The following conclusions are clearly deducible:
1. The Annular system was a region of microscopic life and infusorial forms. Coal being deposited by sea-water carried down with it marine forms, and others settled upon its surface.
2. The carbon deposits must have borne down a vast amount of marine vegetation and buried it upon the sea bottom. In swamp marshes the vegetation would have been entirely different.
3. When a carbon fall was borne to the seas and settled where limestone strata prevailed it would indicate great distance from the shore, and here the roof shales of the coal must be necessarily free from land fossils. Coal beds amongst sandstone strata indicate depositions near shore, and may contain land fossils.
4. The coal beds must be more heavily developed toward polar regions, and most free from impurities.
5. All carbon downfalls must have been attended by great cataclysms of snow, or water, or both.
6. A coal vein deposited near a volcano, or mechanical heat arising therefrom would be metamorphosed into heavier and harder forms of carbon. But as all grades must have existed in the Annular system as primitive distillates, all of these forms may be found in lands where no strata disturbance has taken place.
7. The heavy carbon, as the anthracite and semi-bituminous particles would be borne to the deep seas, while the lighter would float into shallow water. Hence a submarine valley might have a deposit of anthracite while a neighboring bed on an elevation might be bituminous.
8. In both northern and southern hemispheres the coal must be more valuable as we proceed from the equator.
9. There must have been carbon falls in all ages, and the first were the purest and the best, while the last to descend must have been the lightest and poorest, and must be found near the surface, or are the foundations of recent peat bogs.

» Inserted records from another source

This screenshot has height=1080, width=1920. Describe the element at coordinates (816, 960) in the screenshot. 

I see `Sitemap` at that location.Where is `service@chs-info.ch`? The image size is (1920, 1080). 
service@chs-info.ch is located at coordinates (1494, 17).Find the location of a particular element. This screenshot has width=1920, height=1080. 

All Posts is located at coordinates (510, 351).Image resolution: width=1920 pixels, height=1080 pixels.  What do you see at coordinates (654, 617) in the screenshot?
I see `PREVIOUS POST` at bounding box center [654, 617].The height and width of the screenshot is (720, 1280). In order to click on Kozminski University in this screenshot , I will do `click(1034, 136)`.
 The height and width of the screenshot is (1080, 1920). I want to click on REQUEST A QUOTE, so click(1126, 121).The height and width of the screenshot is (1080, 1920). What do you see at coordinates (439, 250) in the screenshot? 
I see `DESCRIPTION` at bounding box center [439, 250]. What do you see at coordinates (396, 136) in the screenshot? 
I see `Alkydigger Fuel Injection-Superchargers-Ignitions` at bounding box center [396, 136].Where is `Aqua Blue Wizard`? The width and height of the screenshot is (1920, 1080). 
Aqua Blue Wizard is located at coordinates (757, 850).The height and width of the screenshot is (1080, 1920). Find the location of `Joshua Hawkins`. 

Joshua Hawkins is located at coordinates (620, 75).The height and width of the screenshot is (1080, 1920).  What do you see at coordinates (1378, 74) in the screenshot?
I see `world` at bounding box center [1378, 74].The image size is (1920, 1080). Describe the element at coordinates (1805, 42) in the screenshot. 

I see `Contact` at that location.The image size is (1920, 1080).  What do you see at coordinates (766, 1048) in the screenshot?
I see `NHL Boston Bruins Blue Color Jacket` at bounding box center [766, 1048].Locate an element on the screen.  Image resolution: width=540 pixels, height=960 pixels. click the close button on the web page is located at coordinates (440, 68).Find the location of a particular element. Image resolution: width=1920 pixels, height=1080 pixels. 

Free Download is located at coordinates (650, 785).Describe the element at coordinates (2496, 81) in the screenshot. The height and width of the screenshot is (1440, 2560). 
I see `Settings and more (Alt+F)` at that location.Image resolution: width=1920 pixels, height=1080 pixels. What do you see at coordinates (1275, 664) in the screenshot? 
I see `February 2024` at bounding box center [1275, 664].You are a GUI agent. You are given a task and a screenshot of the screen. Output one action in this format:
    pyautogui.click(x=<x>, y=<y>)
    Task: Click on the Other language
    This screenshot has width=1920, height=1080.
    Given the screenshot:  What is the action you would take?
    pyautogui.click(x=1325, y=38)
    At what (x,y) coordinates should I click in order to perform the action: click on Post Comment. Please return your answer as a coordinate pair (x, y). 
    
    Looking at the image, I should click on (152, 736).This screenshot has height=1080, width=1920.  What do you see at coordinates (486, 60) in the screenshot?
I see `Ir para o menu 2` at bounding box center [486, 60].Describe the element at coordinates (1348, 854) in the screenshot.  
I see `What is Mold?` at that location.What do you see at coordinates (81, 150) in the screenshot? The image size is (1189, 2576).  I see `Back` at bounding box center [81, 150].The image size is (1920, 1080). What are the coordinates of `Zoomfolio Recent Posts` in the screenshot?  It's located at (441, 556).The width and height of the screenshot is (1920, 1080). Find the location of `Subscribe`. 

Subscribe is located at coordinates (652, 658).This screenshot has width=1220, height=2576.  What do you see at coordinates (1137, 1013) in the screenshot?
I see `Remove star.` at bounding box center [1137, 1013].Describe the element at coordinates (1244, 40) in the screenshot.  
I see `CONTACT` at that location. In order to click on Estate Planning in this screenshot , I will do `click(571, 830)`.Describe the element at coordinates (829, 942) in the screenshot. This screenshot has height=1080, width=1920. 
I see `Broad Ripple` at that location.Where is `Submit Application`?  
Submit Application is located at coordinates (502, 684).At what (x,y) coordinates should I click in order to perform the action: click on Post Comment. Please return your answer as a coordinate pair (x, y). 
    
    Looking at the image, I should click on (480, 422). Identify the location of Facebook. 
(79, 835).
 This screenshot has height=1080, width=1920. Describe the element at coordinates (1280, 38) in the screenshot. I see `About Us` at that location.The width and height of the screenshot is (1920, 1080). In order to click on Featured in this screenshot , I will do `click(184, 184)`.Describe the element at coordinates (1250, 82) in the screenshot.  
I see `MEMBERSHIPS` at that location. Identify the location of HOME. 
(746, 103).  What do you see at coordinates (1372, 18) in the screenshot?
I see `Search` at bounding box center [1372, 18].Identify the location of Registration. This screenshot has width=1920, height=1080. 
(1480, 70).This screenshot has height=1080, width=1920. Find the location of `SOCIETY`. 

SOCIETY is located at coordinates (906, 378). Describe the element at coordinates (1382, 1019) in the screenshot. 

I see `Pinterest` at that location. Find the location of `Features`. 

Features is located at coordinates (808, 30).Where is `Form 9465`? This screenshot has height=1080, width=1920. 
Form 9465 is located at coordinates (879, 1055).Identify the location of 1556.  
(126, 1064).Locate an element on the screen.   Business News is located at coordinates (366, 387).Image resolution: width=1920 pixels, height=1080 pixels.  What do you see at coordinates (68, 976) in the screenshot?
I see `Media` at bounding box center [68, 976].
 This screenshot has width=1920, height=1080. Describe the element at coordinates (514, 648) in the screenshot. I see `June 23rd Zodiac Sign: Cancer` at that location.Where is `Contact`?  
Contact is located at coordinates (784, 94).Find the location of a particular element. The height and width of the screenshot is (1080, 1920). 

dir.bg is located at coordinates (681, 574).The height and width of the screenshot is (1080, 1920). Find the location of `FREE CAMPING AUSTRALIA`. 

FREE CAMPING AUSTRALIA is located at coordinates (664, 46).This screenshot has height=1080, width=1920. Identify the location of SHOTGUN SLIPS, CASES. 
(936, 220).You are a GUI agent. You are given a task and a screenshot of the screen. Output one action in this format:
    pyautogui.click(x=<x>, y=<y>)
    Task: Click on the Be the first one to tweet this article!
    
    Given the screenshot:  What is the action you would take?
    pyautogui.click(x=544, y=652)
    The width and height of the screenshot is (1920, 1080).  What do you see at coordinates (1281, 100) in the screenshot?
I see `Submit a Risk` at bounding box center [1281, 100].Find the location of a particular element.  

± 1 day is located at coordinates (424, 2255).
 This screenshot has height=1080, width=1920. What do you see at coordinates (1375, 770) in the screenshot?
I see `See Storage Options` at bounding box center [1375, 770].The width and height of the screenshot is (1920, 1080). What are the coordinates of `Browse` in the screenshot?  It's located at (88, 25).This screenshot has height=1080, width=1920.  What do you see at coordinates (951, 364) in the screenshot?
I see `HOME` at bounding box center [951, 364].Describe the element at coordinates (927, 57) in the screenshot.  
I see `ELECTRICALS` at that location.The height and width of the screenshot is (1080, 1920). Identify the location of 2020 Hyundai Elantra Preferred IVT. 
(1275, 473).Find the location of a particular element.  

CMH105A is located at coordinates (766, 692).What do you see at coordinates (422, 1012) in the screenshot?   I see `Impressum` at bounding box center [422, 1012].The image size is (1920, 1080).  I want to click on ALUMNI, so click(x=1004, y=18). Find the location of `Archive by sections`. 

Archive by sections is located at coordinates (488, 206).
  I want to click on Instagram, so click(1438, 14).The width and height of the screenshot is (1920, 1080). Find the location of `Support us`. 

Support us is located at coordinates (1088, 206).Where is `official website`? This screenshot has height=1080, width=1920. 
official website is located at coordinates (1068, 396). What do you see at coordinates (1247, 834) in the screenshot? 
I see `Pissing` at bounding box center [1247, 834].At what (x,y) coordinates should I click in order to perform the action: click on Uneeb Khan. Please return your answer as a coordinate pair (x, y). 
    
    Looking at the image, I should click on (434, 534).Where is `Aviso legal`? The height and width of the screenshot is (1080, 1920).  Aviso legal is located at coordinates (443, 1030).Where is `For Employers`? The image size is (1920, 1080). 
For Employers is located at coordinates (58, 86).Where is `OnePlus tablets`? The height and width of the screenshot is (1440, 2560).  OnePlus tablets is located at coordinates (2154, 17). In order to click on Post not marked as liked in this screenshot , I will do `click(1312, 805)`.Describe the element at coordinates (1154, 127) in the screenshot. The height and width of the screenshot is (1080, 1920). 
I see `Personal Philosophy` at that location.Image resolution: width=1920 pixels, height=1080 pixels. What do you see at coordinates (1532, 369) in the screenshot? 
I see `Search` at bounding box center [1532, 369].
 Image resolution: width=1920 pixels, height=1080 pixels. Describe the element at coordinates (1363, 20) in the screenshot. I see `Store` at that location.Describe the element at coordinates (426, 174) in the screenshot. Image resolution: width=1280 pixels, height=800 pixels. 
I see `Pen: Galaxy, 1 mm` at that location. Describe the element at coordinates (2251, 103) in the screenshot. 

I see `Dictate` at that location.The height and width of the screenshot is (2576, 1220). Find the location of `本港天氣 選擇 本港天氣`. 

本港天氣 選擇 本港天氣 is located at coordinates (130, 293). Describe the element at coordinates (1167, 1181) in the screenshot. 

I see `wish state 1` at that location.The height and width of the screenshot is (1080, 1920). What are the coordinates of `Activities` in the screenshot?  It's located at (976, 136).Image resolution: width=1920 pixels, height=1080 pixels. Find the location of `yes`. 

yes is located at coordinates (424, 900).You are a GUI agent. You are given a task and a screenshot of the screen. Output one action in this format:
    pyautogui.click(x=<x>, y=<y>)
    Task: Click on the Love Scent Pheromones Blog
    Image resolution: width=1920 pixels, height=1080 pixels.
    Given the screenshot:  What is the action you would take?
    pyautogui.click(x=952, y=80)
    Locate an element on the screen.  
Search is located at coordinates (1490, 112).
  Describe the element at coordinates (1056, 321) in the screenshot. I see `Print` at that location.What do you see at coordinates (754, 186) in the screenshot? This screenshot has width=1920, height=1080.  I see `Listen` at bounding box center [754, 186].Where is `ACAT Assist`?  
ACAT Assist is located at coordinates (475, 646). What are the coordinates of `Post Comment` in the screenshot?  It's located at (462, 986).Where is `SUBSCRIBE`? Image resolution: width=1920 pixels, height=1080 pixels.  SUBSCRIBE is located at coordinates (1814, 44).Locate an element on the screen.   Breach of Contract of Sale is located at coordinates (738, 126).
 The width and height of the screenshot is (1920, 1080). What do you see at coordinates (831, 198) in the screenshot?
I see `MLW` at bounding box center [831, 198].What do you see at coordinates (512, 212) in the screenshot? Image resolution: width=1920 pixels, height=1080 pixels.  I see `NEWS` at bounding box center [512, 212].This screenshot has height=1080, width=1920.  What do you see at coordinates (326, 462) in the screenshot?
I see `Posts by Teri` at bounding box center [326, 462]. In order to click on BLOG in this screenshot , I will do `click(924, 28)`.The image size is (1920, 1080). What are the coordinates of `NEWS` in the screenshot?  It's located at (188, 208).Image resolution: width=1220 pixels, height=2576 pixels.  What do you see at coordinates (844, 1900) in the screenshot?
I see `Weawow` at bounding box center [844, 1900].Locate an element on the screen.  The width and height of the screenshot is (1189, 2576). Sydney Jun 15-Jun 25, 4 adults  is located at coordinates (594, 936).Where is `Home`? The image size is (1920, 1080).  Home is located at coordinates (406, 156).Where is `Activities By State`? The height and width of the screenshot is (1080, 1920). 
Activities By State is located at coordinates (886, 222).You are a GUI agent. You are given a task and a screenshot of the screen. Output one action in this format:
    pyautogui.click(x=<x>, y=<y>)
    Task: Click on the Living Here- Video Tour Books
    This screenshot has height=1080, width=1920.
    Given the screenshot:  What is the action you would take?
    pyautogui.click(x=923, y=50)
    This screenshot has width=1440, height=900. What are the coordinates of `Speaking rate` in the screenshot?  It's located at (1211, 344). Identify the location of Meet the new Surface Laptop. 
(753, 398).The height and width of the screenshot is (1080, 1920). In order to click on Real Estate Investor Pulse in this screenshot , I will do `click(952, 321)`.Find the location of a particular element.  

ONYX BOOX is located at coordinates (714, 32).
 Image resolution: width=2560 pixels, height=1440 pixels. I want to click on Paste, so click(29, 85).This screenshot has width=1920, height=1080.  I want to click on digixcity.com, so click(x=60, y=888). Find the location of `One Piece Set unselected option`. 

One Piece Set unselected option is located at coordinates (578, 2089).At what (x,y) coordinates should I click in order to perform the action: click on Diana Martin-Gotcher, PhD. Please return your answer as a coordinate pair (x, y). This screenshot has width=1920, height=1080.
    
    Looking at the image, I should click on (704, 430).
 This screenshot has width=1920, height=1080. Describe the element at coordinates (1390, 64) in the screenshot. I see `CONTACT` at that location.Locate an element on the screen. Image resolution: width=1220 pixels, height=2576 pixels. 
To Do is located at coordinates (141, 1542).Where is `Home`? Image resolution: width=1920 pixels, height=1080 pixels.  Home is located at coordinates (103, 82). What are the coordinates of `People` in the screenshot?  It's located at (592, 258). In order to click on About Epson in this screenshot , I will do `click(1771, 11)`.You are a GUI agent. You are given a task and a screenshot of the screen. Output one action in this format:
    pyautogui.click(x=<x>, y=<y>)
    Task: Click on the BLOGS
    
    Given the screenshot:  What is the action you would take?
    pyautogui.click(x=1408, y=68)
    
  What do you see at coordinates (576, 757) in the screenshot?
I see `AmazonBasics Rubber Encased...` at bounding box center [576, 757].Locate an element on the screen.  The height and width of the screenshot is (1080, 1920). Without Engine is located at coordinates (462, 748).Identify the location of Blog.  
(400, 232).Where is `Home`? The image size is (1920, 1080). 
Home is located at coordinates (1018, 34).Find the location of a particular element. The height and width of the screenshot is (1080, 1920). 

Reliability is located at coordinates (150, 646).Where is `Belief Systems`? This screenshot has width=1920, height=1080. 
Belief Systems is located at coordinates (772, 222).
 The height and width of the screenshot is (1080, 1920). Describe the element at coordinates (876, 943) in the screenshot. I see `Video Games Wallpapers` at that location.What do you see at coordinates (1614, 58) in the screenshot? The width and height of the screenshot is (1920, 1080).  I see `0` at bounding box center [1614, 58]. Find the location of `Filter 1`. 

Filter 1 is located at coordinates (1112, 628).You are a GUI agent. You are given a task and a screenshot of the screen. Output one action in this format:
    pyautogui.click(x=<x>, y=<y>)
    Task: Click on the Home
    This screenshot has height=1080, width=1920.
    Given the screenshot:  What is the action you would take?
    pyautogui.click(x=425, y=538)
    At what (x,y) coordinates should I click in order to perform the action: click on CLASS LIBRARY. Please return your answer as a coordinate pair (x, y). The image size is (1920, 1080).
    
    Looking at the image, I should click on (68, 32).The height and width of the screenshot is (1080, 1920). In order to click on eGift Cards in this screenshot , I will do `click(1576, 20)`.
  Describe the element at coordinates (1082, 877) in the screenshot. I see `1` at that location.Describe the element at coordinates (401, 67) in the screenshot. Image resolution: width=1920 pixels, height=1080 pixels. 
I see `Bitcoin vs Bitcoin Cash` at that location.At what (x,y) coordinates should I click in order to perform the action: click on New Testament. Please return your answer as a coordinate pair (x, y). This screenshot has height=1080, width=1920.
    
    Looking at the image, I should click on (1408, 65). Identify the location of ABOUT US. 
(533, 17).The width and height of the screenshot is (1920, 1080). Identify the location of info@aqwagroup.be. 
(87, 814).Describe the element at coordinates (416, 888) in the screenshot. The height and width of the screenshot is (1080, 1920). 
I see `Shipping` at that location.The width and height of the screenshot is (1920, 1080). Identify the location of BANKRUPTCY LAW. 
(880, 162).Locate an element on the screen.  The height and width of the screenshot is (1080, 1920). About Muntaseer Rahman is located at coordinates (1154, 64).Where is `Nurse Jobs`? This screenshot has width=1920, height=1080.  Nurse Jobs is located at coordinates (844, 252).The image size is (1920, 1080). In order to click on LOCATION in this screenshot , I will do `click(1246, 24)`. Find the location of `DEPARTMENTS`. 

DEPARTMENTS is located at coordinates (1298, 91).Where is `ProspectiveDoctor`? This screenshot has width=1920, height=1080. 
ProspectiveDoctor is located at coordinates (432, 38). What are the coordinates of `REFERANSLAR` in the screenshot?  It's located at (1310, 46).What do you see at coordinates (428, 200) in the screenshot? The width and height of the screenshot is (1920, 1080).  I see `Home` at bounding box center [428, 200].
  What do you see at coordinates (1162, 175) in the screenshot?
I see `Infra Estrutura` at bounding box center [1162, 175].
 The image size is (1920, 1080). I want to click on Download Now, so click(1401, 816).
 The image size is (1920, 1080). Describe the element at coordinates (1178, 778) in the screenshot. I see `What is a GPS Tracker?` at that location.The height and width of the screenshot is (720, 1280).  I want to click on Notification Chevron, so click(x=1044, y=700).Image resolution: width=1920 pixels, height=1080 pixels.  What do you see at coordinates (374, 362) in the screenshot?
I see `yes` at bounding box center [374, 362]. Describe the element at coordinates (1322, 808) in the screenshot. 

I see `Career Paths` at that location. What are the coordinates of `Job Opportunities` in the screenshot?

Peat vegetation, or moss known by the generic name of Sphagnous, has led many to believe it to be the origin of that product. But these sphagnous mosses could never have planted themselves over the medial and colder latitudes if the carbon beds necessary to sustain them had not previously been planted there. If coal and peat are vegetable products they should exist in greater abundance in tropical regions; but they are found in limited quantity there.